(PROMPT)
Give again, word for word, everything from the start of the records below down to the line containing "The width and", including that line. Leave the pictures out of your answer.

(AVAILABLE DATA)
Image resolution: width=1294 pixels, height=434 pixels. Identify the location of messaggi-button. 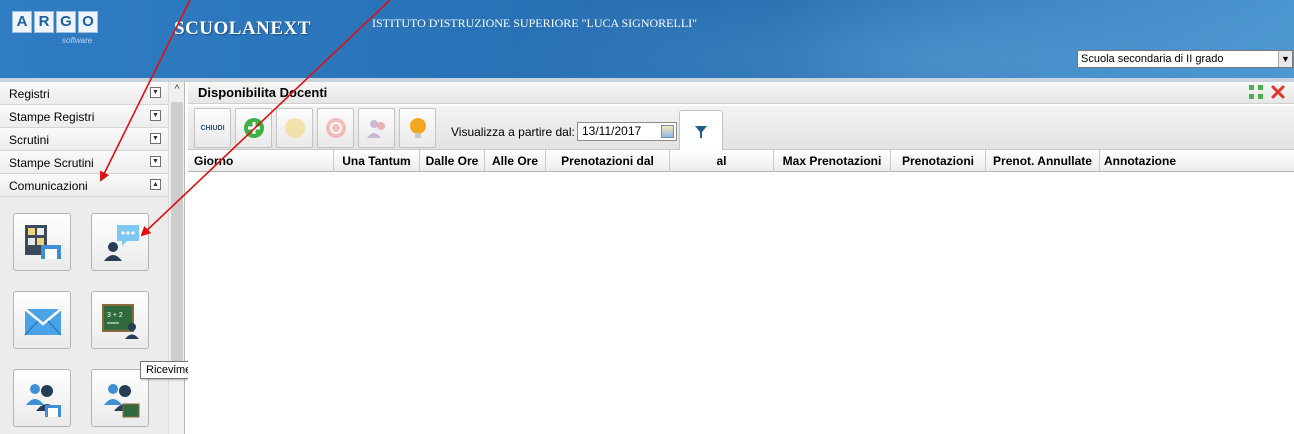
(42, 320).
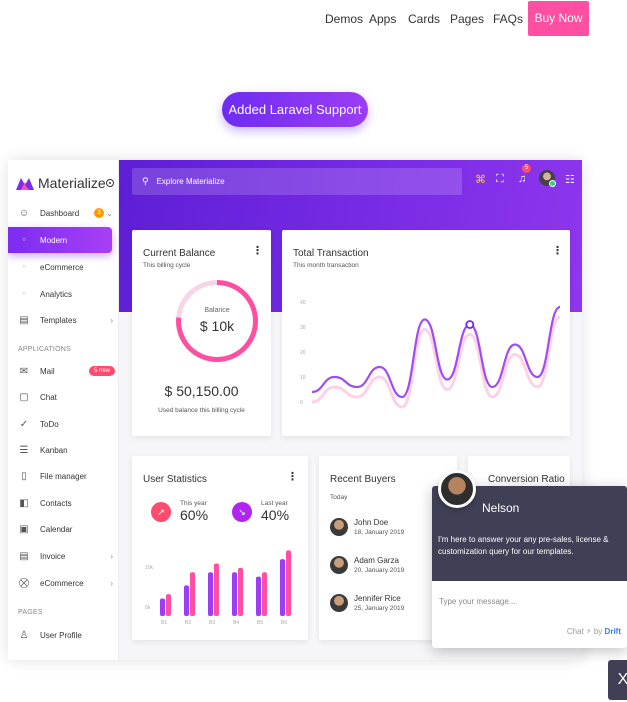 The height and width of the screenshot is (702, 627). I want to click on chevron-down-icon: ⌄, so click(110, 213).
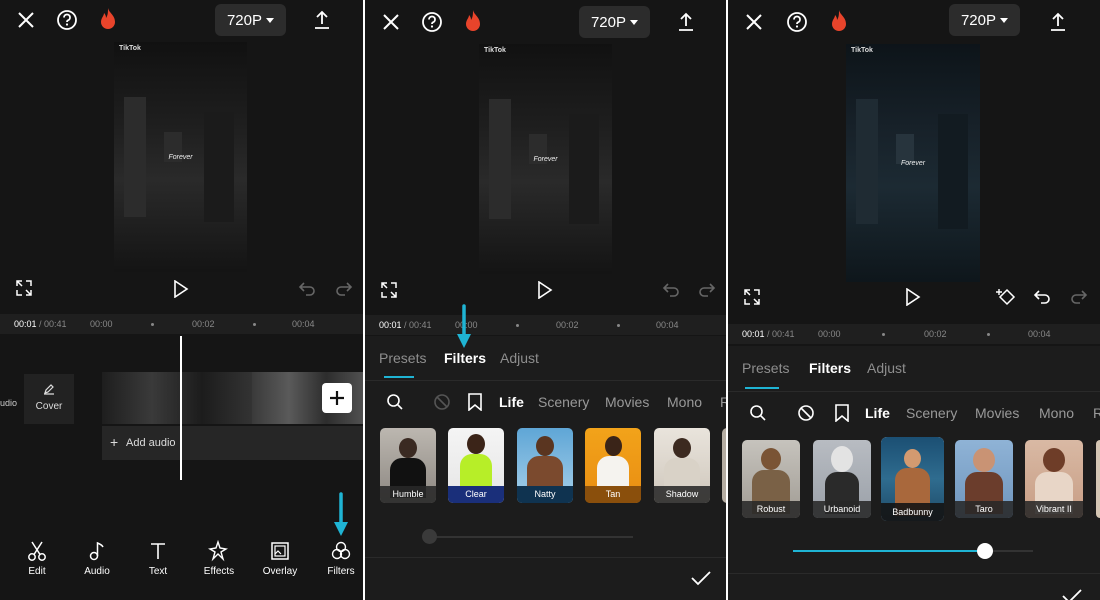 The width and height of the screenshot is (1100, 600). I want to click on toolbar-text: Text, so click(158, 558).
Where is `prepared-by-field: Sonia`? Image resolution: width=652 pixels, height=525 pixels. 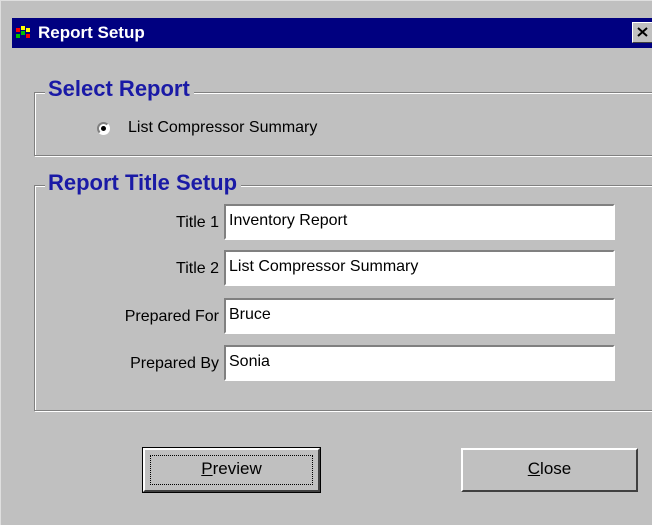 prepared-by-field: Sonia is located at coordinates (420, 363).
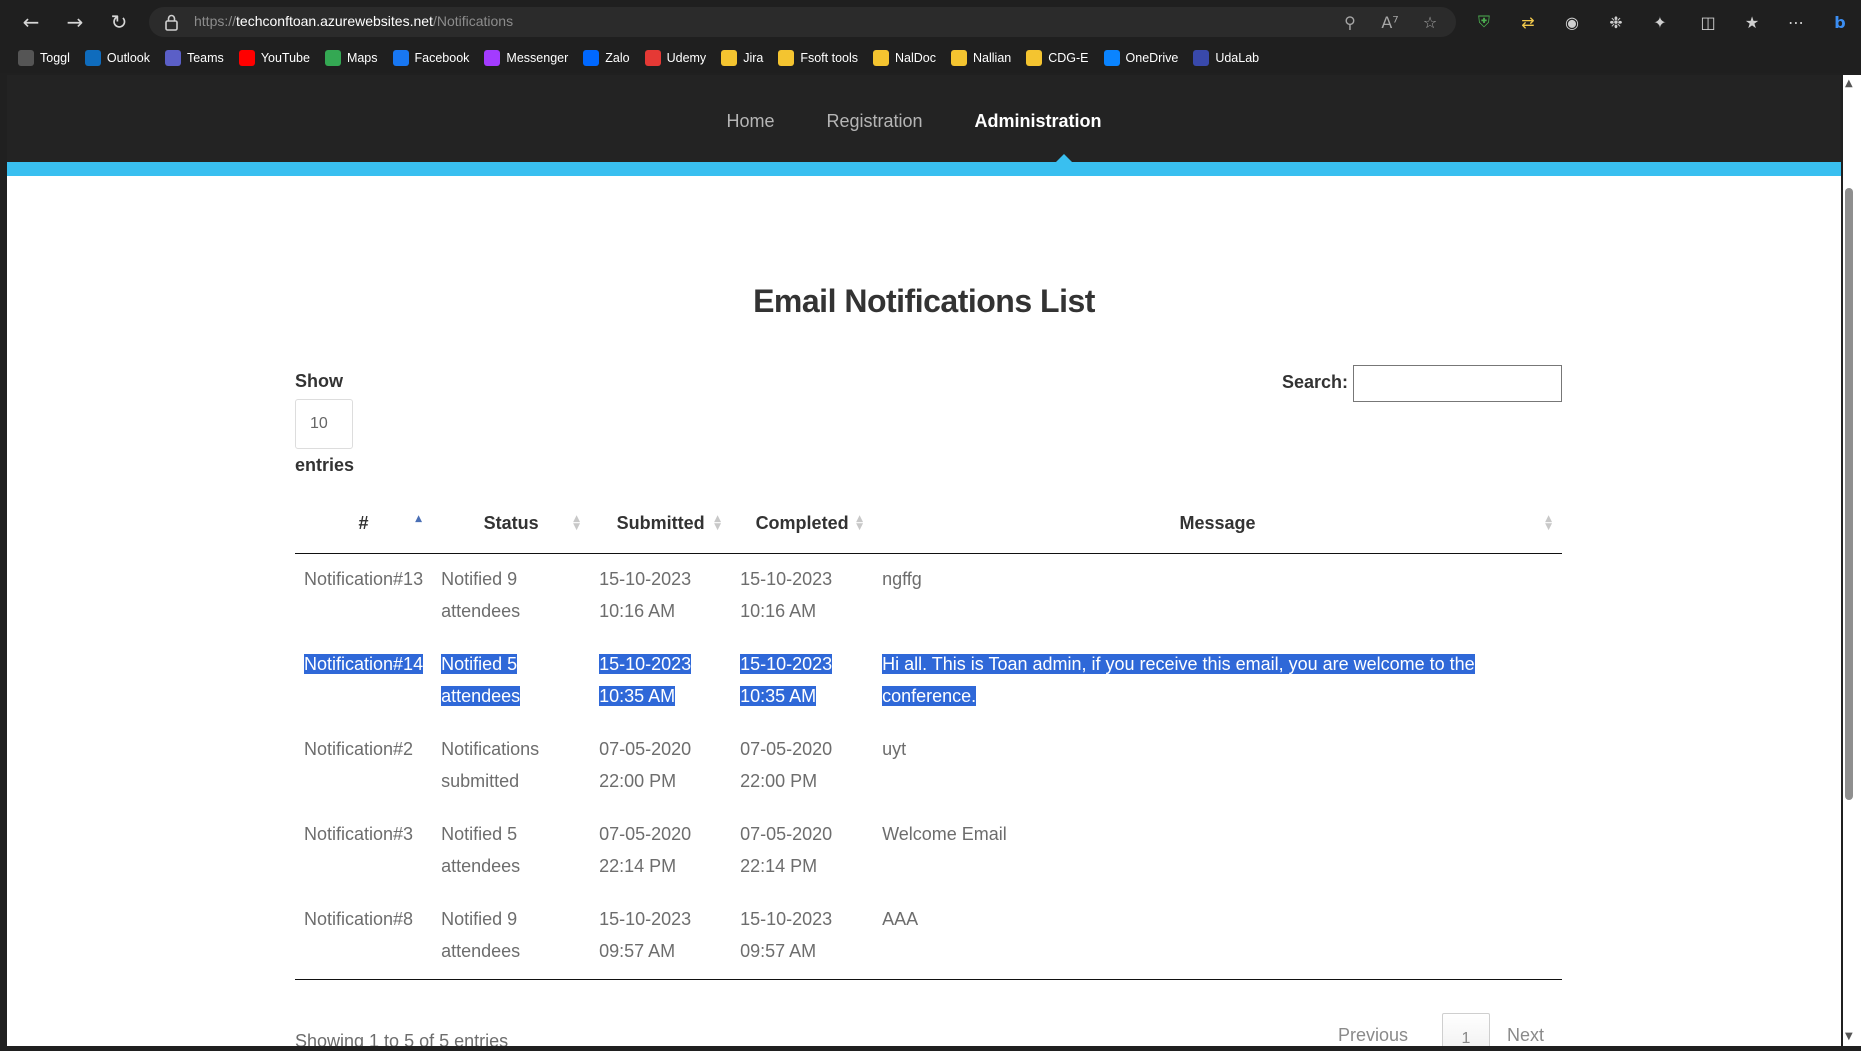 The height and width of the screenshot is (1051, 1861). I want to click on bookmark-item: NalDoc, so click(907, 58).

(COMPLETED TASK)
Image resolution: width=1294 pixels, height=434 pixels. Identify the location of messaggi-button. 
(42, 320).
 The height and width of the screenshot is (702, 627). I want to click on chevron-down-icon: ⌄, so click(110, 213).
 The width and height of the screenshot is (1100, 600). I want to click on toolbar-text: Text, so click(158, 558).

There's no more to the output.